Pensemos em uma residência com um terreno de 1000 metros quadrados e 10
gatos. Sobra espaço e caso o proprietário veja um cão atropelado em sua
esquina e queira adotá-lo, já não mais poderá fazê-lo, caso
considere-se o regramento municipal, pois a lei limita em 10 o número de
animais em sua casa. Ao contrário. Uma kitnet de 50 metros
quadrados, com 9 cães de grande porte dentro. O proprietário também vê
um cão atropelado e decide levá-lo para casa. Tudo bem... ainda está no
limite da lei... Mas, imaginem só 10 cães de grande porte em um minúsculo
espaço (e não pensem que isso é utópico... existe aos montes!).
Incoerente essa quantificação, não? Provadas
inconstitucionalidade e incoerência de legislação municipal limitadora,
importantíssimo ser dito que o que mais importa é a consciência das
pessoas em relação aos animais que têm em sua posse e suas próprias
possibilidades. Sim. Sabemos que é muito difícil fechar os olhos para
animais abandonados e maltratados nas ruas, mas infelizmente ainda não
temos o poder de nos transformar em mulheres-maravilha e super-homens, e,
portanto, “colecionar” animais não é uma atitude heróica e muito
menos solucionará o problema. Porém, o exercício
da cidadania é uma obrigação e pode trazer resultados mais satisfatórios.

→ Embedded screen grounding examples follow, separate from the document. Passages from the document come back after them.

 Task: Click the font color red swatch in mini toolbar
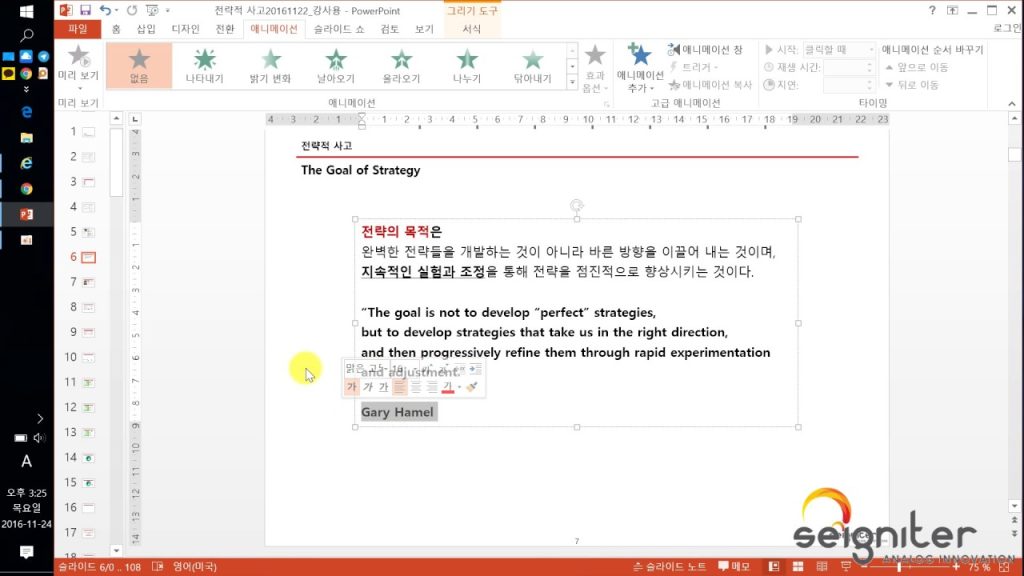[447, 387]
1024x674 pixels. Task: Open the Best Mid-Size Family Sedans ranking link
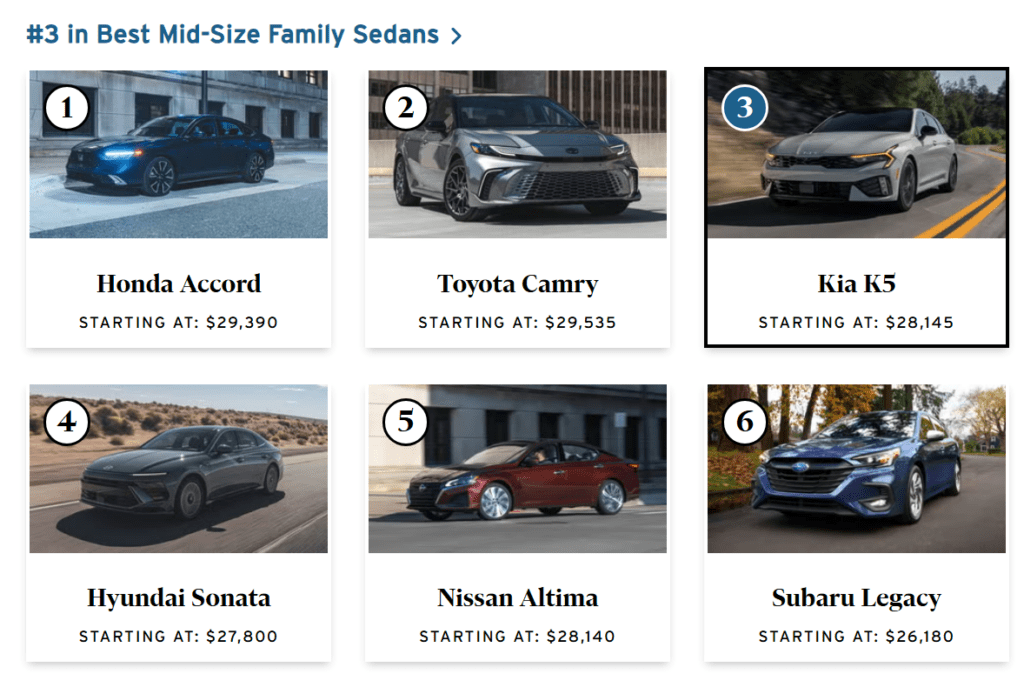pos(232,34)
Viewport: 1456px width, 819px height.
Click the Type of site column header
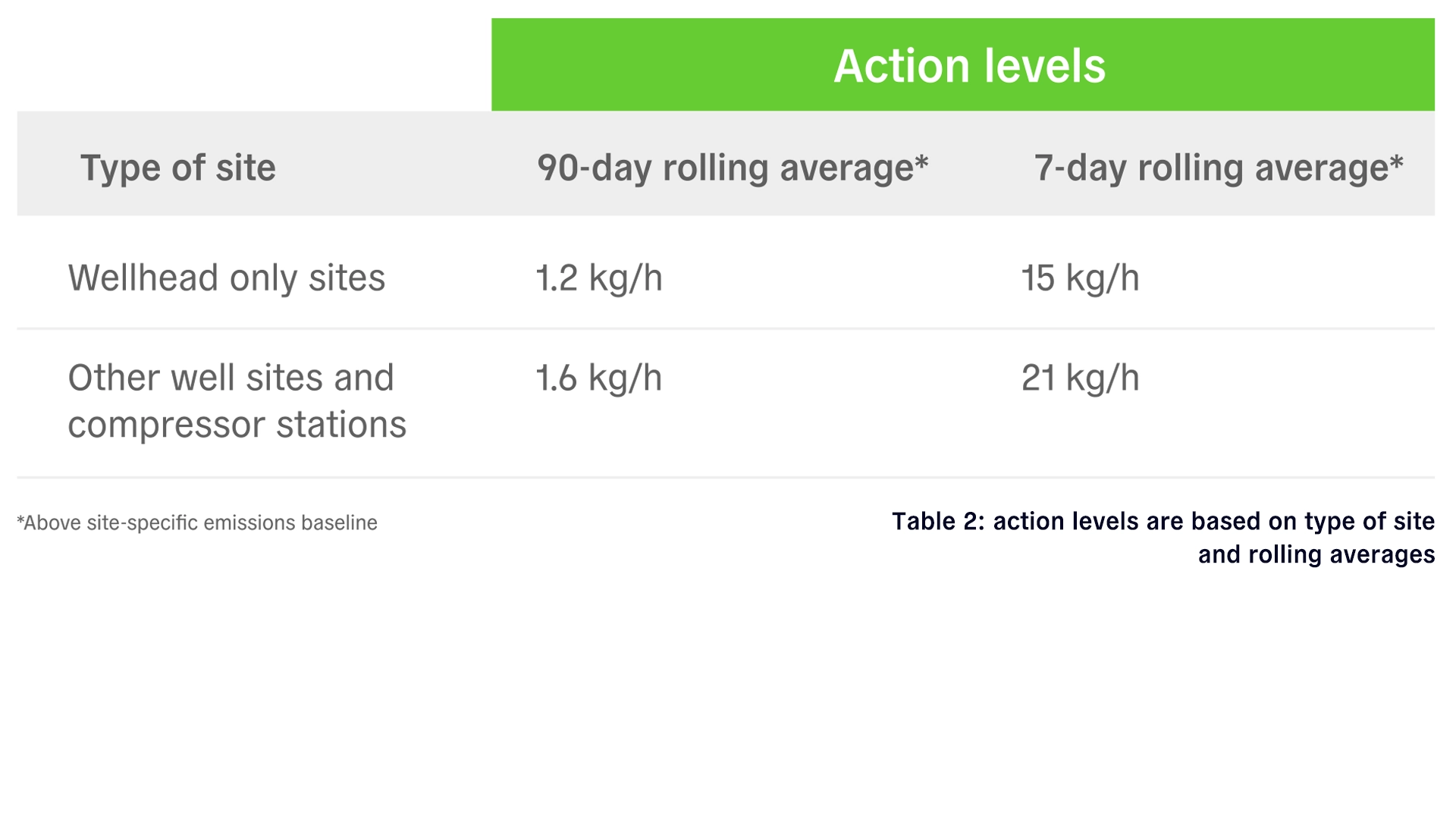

Trabalhar a educação ambiental é necessário. Cobrar do poder público
uma mudança radical nos CCZs é necessário. Ser consciente é necessário.
Cobrar de políticos medidas efetivas e não eleitoreiras e que em um
primeiro momento até chamam a atenção, porém pouco tempo após
tornam-se medidas inócuas e passíveis de verdadeiros deboches é necessário.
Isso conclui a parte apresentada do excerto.